Mehr Kontrolle, mehr Transparenz
Spitzentreffen zur Organspende zog wenig Konsequenzen
Die gestrige Sitzung im Bundesgesundheitsministerium folgte den unklaren Transplantationsvorgängen in zwei deutschen Kliniken, die in den letzten Wochen Schlagzeilen machten. Manipulationsvorwürfe an Mediziner hatten Ärzteschaft, Bevölkerung und Aufsichtsbehörden gleichermaßen verunsichert. Nachdem immer mehr Einzelheiten der Organsuche und -vergabe in einigen Transplantationszentren ans Licht kamen, wurden Forderungen nach mehr Transparenz und staatlicher Kontrolle laut. Die Zahl von 50 vorhandenen Transplantationszentren wurde von Experten ebenso in Frage gestellt wie die Tatsache, dass eine verstärkte Kontrolle von der Ärzteschaft selbst oder den Kliniken vorgenommen werden soll - Organisationen also, die bisherige Probleme verursacht oder verschwiegen hatten.

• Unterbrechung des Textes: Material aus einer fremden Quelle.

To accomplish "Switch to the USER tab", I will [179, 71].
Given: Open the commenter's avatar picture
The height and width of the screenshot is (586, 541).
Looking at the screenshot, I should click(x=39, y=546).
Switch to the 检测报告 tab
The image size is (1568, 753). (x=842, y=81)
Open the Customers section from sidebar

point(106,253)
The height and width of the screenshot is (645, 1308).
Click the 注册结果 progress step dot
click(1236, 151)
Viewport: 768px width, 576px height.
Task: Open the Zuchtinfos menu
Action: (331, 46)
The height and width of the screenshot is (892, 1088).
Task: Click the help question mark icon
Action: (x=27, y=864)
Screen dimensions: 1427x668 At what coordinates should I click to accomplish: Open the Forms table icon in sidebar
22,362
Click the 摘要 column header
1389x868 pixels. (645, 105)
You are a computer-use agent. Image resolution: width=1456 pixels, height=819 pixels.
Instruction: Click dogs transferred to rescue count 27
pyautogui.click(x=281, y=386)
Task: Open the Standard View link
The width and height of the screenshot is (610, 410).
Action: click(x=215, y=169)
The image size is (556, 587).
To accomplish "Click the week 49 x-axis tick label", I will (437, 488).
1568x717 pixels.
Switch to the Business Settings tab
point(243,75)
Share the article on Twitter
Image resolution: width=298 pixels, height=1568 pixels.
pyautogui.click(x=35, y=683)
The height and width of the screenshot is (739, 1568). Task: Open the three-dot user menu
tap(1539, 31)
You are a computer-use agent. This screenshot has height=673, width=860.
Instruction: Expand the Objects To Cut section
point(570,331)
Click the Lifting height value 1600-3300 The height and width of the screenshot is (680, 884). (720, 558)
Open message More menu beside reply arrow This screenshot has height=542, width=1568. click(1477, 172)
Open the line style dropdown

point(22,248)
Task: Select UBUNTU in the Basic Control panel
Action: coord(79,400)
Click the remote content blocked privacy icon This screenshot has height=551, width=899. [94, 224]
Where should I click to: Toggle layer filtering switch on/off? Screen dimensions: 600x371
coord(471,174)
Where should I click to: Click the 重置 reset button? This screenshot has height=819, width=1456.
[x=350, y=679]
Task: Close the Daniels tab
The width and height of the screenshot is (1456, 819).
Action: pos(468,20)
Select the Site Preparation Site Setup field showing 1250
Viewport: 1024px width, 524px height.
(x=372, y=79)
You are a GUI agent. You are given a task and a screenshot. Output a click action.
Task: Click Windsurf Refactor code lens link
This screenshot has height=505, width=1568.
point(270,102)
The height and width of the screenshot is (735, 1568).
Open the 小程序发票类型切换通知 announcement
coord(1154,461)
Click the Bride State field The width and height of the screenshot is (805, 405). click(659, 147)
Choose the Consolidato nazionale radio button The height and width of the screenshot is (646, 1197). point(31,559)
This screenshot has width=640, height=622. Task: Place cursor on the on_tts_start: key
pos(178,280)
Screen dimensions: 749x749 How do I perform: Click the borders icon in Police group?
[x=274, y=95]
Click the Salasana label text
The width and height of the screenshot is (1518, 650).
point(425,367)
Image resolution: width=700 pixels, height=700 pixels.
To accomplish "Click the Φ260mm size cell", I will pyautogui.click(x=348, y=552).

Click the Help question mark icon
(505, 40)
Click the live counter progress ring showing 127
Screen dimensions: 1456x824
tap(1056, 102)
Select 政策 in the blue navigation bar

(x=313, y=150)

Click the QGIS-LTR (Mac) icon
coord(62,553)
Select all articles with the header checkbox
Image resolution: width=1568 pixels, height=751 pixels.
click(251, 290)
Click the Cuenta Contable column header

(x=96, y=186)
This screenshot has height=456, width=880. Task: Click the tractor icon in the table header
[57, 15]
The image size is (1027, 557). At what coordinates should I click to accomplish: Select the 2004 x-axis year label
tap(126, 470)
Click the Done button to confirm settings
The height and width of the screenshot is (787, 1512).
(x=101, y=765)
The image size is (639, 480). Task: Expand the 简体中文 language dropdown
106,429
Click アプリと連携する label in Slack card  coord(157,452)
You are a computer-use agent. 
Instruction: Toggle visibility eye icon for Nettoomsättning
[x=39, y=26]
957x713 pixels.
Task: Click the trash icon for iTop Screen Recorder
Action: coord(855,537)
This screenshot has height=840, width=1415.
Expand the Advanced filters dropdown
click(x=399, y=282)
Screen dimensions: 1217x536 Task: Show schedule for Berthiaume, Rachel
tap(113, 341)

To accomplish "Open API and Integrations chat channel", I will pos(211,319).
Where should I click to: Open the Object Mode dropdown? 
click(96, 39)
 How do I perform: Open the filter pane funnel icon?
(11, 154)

Nach der gestrigen Besprechung ist klar: Eine Neuorganisation der Organspende in Deutschland ist offenbar nicht geplant. Die Rede ist lediglich von mehr staatlicher Aufsicht, um Manipulationen künftig zu erschweren. Kontrolle, Aufsicht und Transparenz sollen verbessert und die Landesbehörden stärker in Inspektionen in den Kliniken einbezogen werden. »Die Ankündigungen schärferer Kontrollen durch die Gremien der Ärzteschaft selber sind angesichts jahrelangen Schweigens nicht besonders glaubwürdig«, findet die stellvertretende Vorsitzende des Gesundheitsausschusses im Bundestag, Kathrin Vogler von der LINKEN. »Schließlich wussten die Prüfungs- und Überwachungskommissionen bei der Bundesärztekammer schon lange von den Vorfällen. Doch erst als die Presse davon Wind bekam, bewegte sich die Ärztekammer langsam.« Nach Ansicht der Gesundheitsexpertin kann die Kontrolle über Organspenden nicht allein der Ärzteschaft anvertraut werden. Weil es bei der Zuteilung von Organen um Leben oder Sterben ginge, müsse der Staat hier für Gerechtigkeit sorgen. Voglers Vertrauen in die Kompetenz und Transparenz der ärztlichen Kontrollgremien ist erschöpft. Regelmäßig werde nur zugegeben, was der Öffentlichkeit schon bekannt ist. Aus einem Brief der Ärztekammer gehe hervor, dass man auch den Parlamentariern nicht regelmäßig und vollständig, sondern lediglich exemplarisch Einblick in die Organspendeprüfberichte geben wolle. »So kann es nicht weitergehen. Nur mit einer staatlichen Aufsicht kann Licht in das Transplantationsgeschehen gebracht werden«, so Vogler vor dem gestrigen Spitzengespräch.
Die Runde verständigte sich gestern darauf, die Prüfungskommission der Bundesärztekammer zu verstärken. Deren Prüfberichte sollen veröffentlicht werden. Die Kliniken sollen eigene Kontrolleure einsetzen, um die Entscheidungen der Transplantationsmediziner zu prüfen und zu dokumentieren. Man sei sich einig, dass für mehr Transparenz und Kontrollen »keine neue Superbehörde« notwendig sei, sagte Bahr. Er wandte sich damit gegen Forderungen von Patientenschützern und Kritikern, die Organspende ganz in staatliche Hände zu legen. An diesem Dienstag will sich der Gesundheitsminister mit den Vorsitzenden der Bundestagsfraktionen treffen.
An Kliniken in Regensburg und Göttingen sollen Daten zum Vorteil bestimmter Patienten manipuliert worden sein, die auf ein Spenderorgan warteten. Nach Angaben der Bundesärztekammer hat es in den Jahren 2000 bis 2011 bei Organverpflanzungen insgesamt 31 Verstöße gegen die Richtlinien gegeben, wovon 21 an staatliche Behörden oder andere Institutionen weitergemeldet wurden. Bei 50 700 Transplantationen gab es 119 Auffälligkeiten. Die Erkenntnisse gehen auf Stichproben zurück. Die Bundesärztekammer veröffentlichte den Bericht am Montag, nachdem sie sich zuvor geweigert hatte. Unter den 21 Vorfällen sind auch die Manipulationen am Regensburger Transplantationszentrum.